When Analysis Ready Datasets are made available through APIs that enable search and query capabilities, like with Microsoft's Planetary Computer, there's no need to first download the data from a satellite. However, if low lead times are required for imagery, acquiring the data directly from Azure Space is ideal because a satellite operator or mission driven organization can schedule a contact with a satellite via Azure Orbital. The process for going from Level 0 to Level 2 Analysis Ready Dataset varies by the satellite and the imagery products. Multiple tools and intermediate steps are often required. Azure Batch or another compute resource can process the data in a cluster and store the resulting data. The data may go through multiple steps before it's ready for being used in ArcGIS or QGIS or some other geovisualization tool. For example, once the data is in a Cloud Optimized GeoTIFF (COG) format, it's served up via a Storage Account or Azure Data Lake and made accessible and queryable via the STAC API, which can be deployed on Azure as a service, with AKS among others. Alternatively, the data is published as a Web Mapping Tile Service with GeoServer. Consumers can then access the data in ArcGIS Pro or QGIS or via a web app with Azure Maps or Esri's mobile and web SDKs.

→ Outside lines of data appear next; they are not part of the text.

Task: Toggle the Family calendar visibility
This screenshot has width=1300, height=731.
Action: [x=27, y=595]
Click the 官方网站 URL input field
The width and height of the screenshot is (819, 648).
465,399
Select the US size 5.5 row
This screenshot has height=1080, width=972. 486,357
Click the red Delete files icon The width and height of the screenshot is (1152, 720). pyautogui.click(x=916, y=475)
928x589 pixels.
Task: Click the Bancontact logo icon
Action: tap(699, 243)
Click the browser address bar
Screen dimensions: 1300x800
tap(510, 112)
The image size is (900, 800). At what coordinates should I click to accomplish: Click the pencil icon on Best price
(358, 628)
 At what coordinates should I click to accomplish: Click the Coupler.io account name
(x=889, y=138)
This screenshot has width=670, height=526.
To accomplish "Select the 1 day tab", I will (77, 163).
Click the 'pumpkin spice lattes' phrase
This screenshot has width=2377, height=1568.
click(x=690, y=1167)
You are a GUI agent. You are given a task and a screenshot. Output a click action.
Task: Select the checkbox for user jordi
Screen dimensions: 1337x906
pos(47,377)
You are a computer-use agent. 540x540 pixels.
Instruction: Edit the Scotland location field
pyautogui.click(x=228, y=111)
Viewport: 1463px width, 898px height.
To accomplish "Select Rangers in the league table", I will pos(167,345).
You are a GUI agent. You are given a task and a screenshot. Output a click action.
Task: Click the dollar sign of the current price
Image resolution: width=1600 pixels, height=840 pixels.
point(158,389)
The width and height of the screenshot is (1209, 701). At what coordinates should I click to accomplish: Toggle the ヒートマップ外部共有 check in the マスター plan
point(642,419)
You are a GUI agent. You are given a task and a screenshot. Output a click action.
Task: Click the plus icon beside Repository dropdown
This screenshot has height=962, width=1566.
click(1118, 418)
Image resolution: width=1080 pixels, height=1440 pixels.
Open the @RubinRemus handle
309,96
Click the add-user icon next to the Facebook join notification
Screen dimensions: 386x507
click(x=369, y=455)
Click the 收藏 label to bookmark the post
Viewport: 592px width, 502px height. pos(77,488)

Diagram of Azure Space to Analysis Ready Dataset.

Components

  • Azure Event Hubs is a fully managed streaming platform for big data. This platform as a service (PaaS) offers a partitioned consumer model. Multiple applications can use this model to process the data stream at the same time.
  • Azure Orbital is a fully managed, cloud-based ground station as a service that allows you to streamline your operations by ingesting space data directly into Azure.
  • Azure Data Factory is an integration service that works with data from disparate data stores. You can use this fully managed, serverless platform to create, schedule, and orchestrate data transformation workflows.
  • Azure Cosmos DB is a fully managed NoSQL database service for modern app development.
  • Azure Synapse Analytics is an enterprise analytics service that accelerates time to insight across data warehouses and big data systems.
  • Azure Digital Twins is a platform as a service offering that enabled the creation of twin graphs based on digital models of entire environments, which could be buildings, factories, farms, energy networks, railways, stadiums, or entire cities.
  • Azure Virtual Desktop is a desktop and app virtualization service that runs on the cloud.
  • Azure Databricks is a data analytics platform. Its fully managed Spark clusters process large streams of data from multiple sources. Azure Databricks can transform geospatial data at large scale for use in analytics and data visualization.
  • Azure Batch allows you to run large-scale parallel and high-performance computing jobs.
  • Azure Data Lake Storage is a scalable and secure data lake for high-performance analytics workloads. This service can manage multiple petabytes of information while sustaining hundreds of gigabits of throughput. The data typically comes from multiple, heterogeneous sources and can be structured, semi-structured, or unstructured.
  • Azure SQL Database is a PaaS version of SQL Server and is an intelligent, scalable, relational database service.
  • Azure Database for PostgreSQL is a fully managed relational database service that's based on the community edition of the open-source PostgreSQL database engine.
  • PostGIS is an extension for the PostgreSQL database that integrates with GIS servers. PostGIS can run SQL location queries that involve geographic objects.
  • Power BI is a collection of software services and apps. You can use Power BI to connect unrelated sources of data and create visuals of them.
  • The Azure Maps visual for Power BI provides a way to enhance maps with spatial data. You can use this visual to show how location data affects business metrics.
  • App Service and its Web Apps feature provide a framework for building, deploying, and scaling web apps. The App Service platform offers built-in infrastructure maintenance, security patching, and scaling.
  • GIS data APIs in Azure Maps store and retrieve map data in formats like GeoJSON and vector tiles.
  • Azure Data Explorer is a fast, fully managed data analytics service that can work with large volumes of data. This service originally focused on time series and log analytics. It now also handles diverse data streams from applications, websites, IoT devices, and other sources. Geospatial functionality in Azure Data Explorer provides options for rendering map data.
  • Azure NetApp Files is an enterprise-class, high-performance, metered file Network Attached Storage (NAS) service.
  • Quantum GIS is a free and open-source desktop GIS that supports editing, analysis, geovisualization of geospatial data.
  • ArcGIS Enterprise is a platform for mapping and geovisualization, analytics and data management, which hosts data, applications, and custom low-code/no-code applications. It works along with the desktop GIS called ArcGIS Pro or ArcGIS Desktop (not included here because it has been supplanted by ArcGIS Pro).
  • ArcGIS Pro is Esri's professional desktop GIS application. It allows power users to explore, geovisualize, and analyze data. It includes 2D and 3D capabilities and runs best on Azure High Performance Compute VMs such as the NV series. The use of ArcGIS can be scaled using Azure Virtual Desktop.
  • ArcGIS Image for ArcGIS Online is an extension to ArcGIS Online (SaaS) which allows for geovisualization, hosting, publishing, and analysis.
  • STAC API specification allows you to query and retrieve raster data via a catalog.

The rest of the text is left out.